From the records below, please print only the lines from the one containing "800x492 pixels. How" through the one containing "Open the Kernel menu", both included. Skip the pictures.

■ EXTRACTED RECORDS ■
▼▼▼

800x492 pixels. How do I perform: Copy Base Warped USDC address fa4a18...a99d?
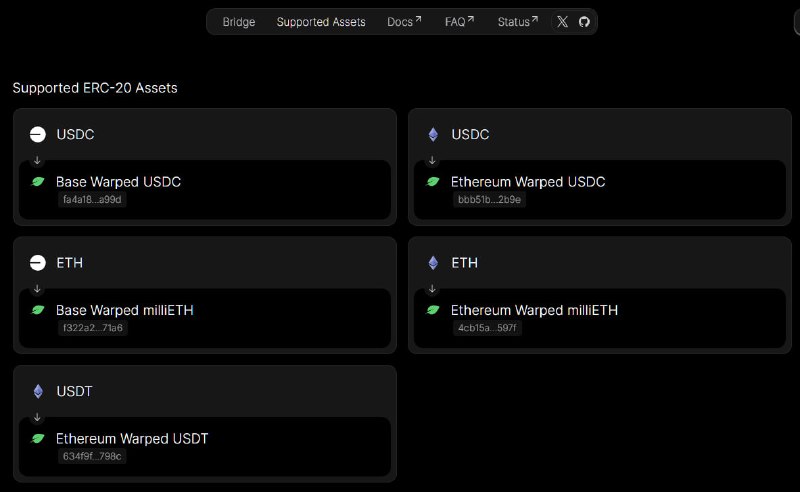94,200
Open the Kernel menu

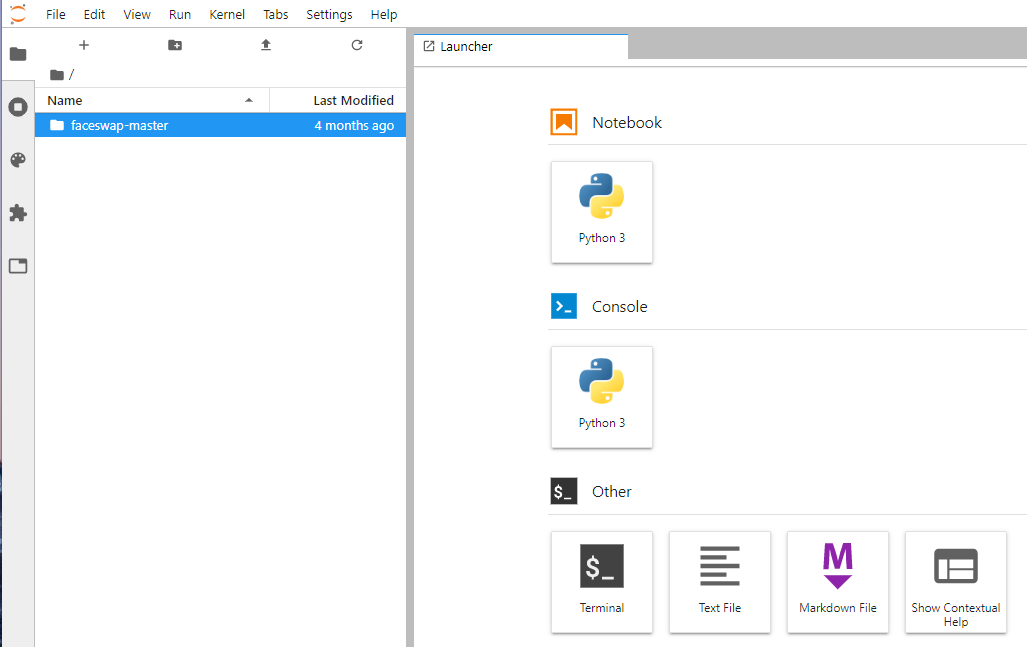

▲▲▲
▼▼▼

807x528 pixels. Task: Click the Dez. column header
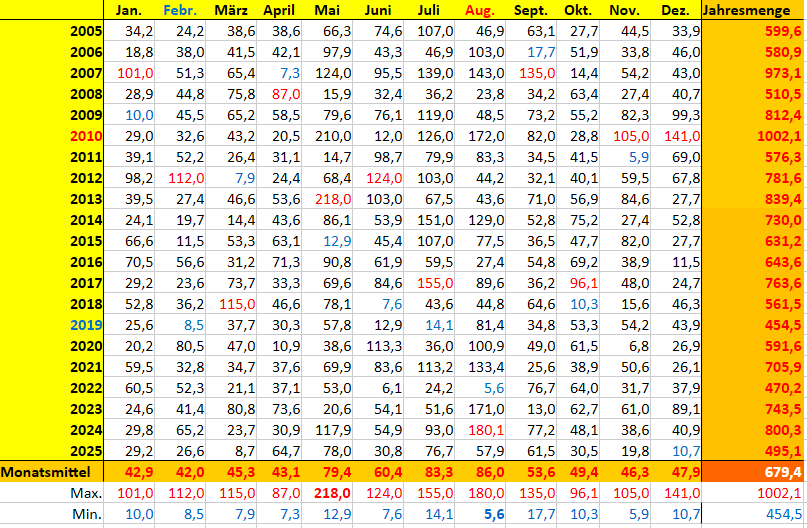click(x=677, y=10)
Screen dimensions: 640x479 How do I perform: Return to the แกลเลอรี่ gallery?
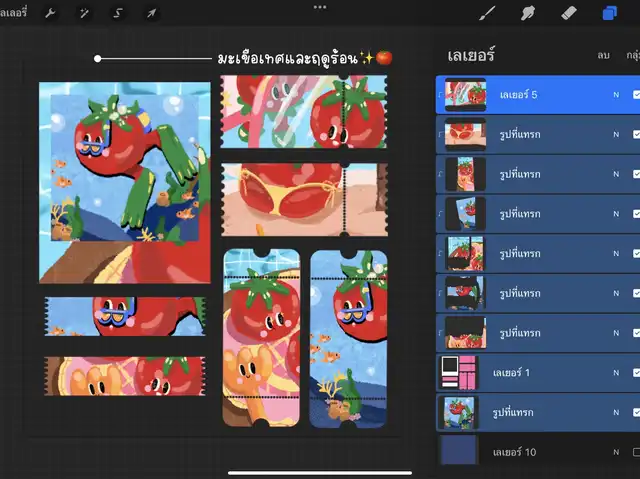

▲▲▲

■ EXERCISE RESPONSE ■
800x492 pixels. How do I perform: Copy Base Warped USDC address fa4a18...a99d?
94,200
Open the Kernel menu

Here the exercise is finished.